Exercise goal ->
Find the line that contains "Click the gears Settings icon"; please output it and each line after it, exactly as shown, up to the end of the entries below, skipping pictures.

[Information]

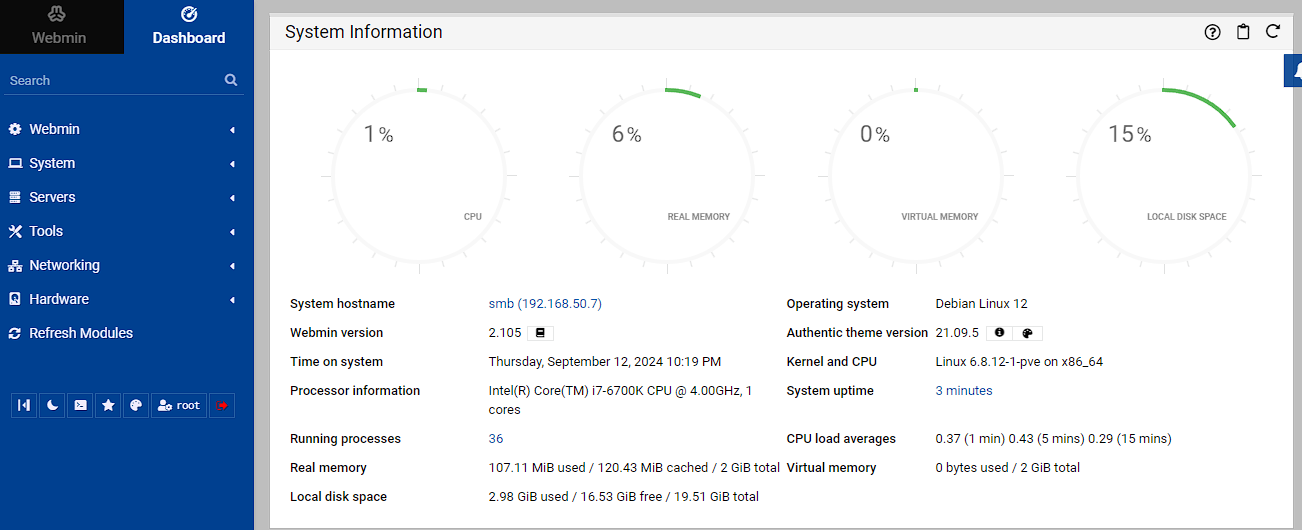Collapse the navigation sidebar menu
1302x530 pixels.
(x=24, y=405)
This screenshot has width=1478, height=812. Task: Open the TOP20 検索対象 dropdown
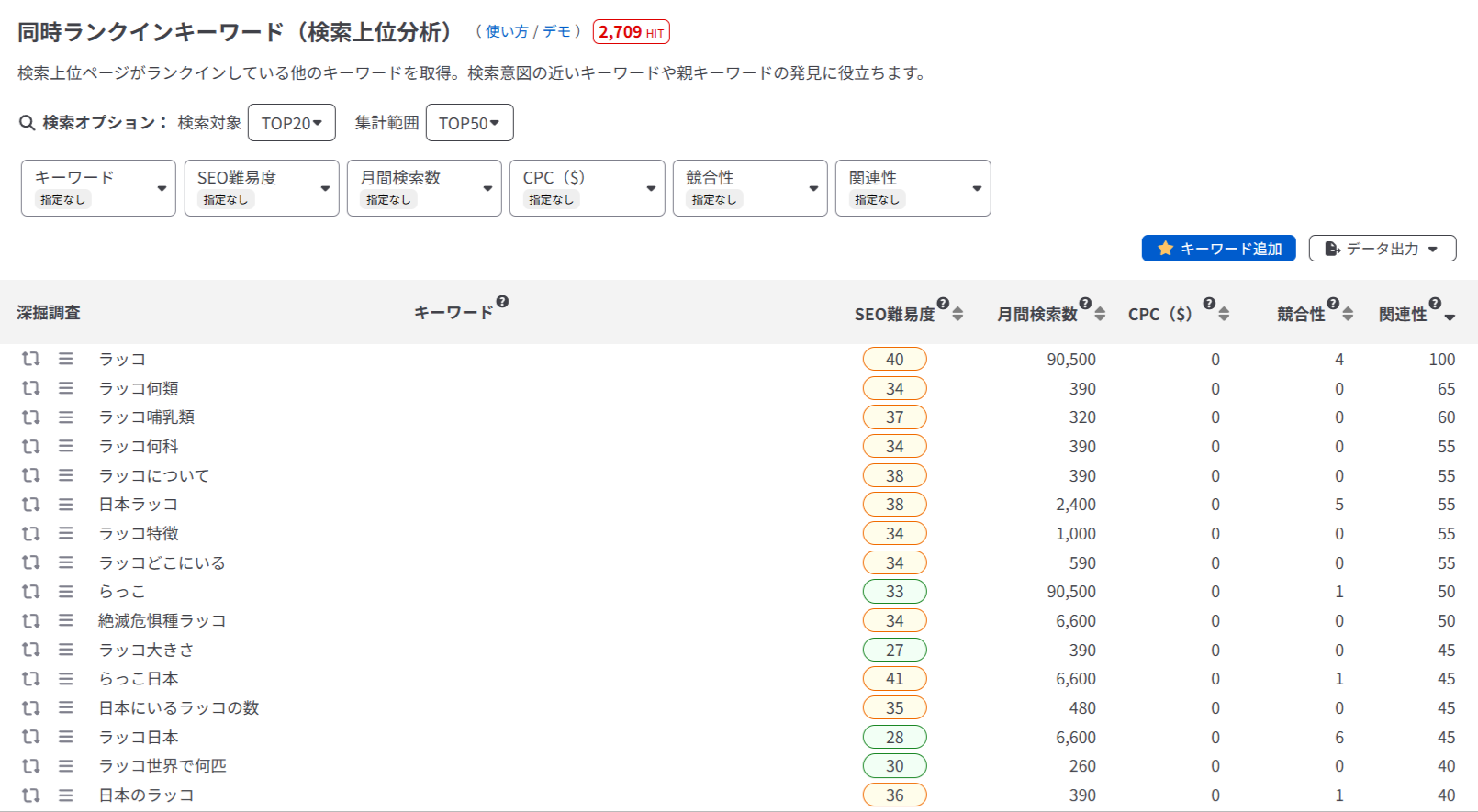click(292, 123)
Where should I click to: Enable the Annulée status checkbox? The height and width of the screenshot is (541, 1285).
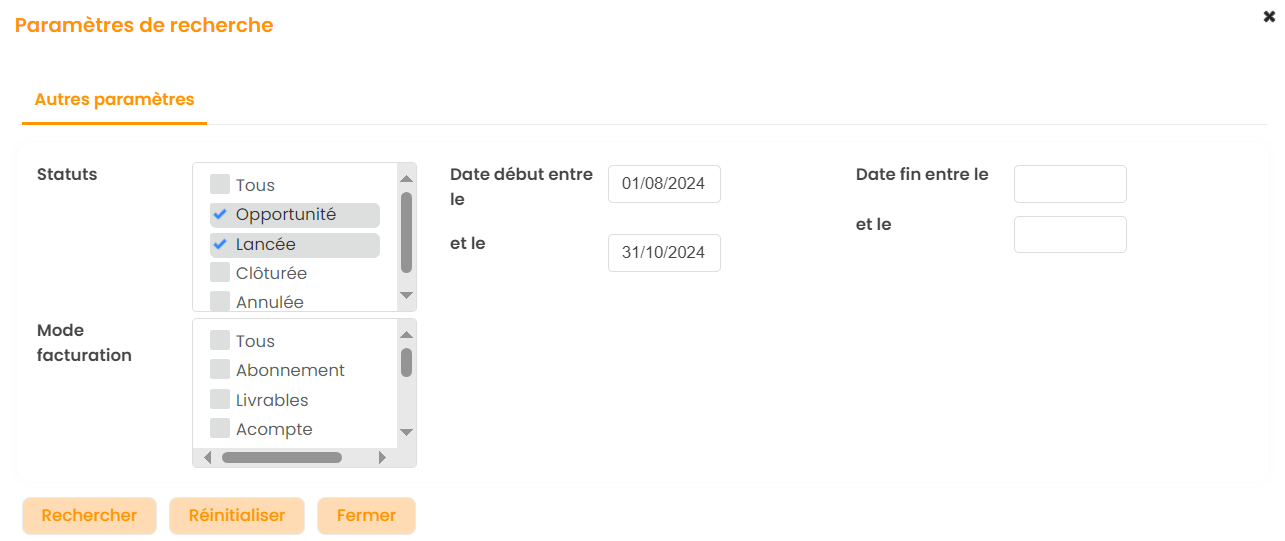point(220,301)
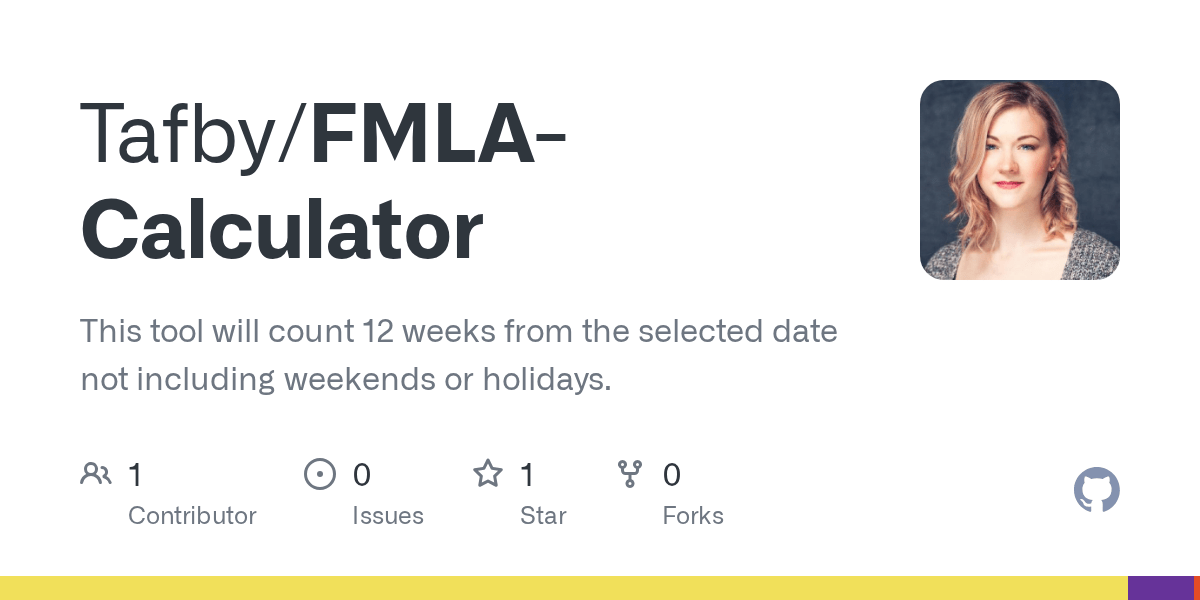The width and height of the screenshot is (1200, 600).
Task: Click the bold word Calculator in the title
Action: 282,230
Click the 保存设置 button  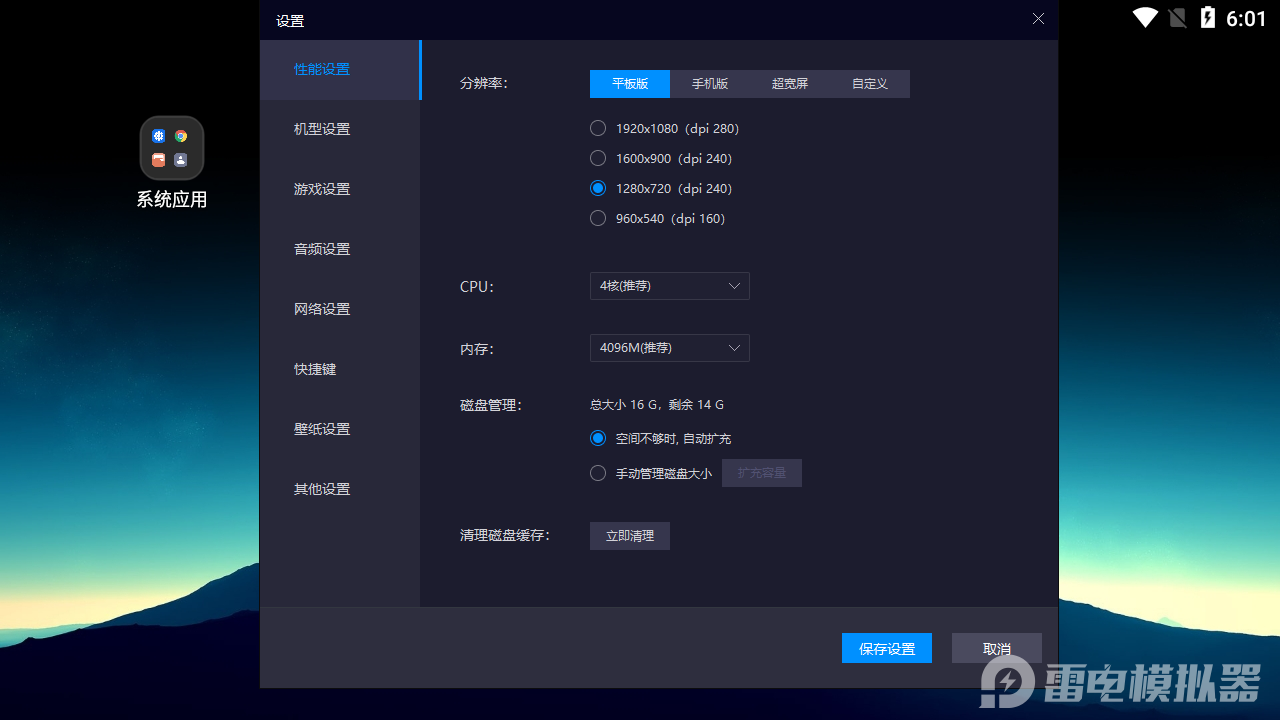pos(887,648)
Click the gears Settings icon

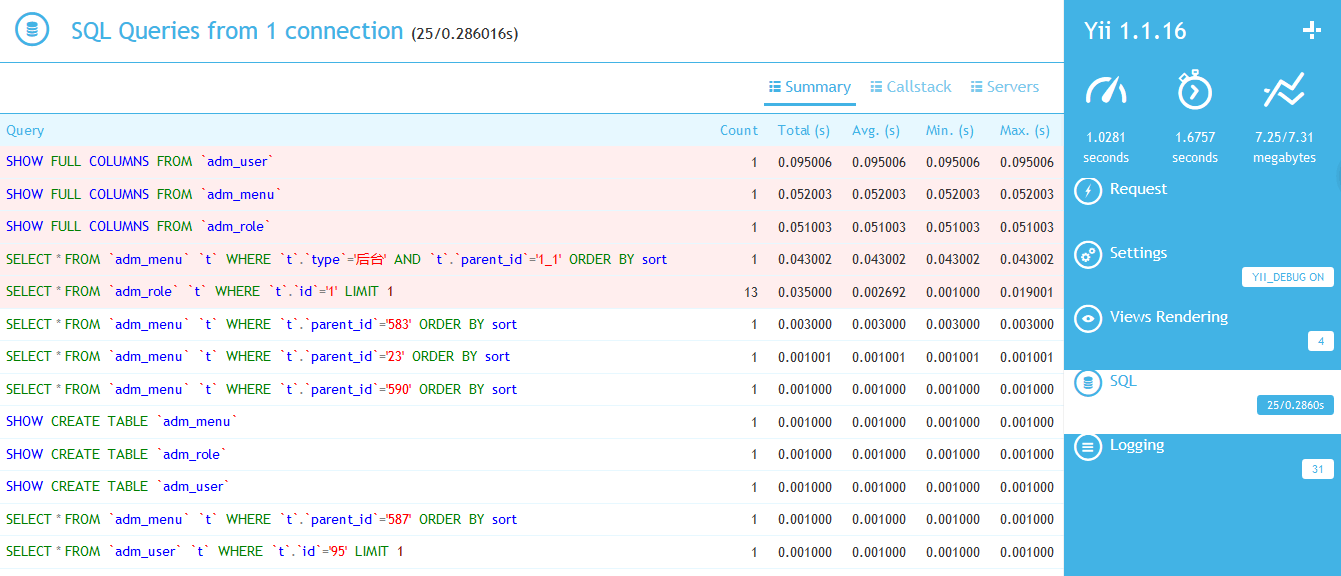click(1088, 255)
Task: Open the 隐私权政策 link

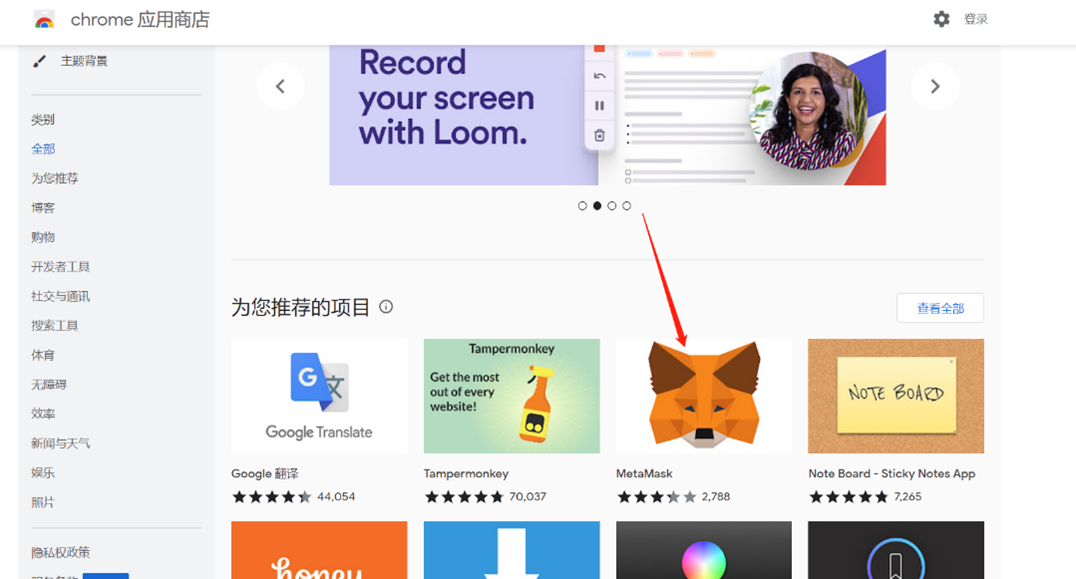Action: pyautogui.click(x=60, y=552)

[/Information]

Task result ->
Click the gears Settings icon

click(1088, 255)
Task: Open the 隐私权政策 link

Action: pyautogui.click(x=60, y=552)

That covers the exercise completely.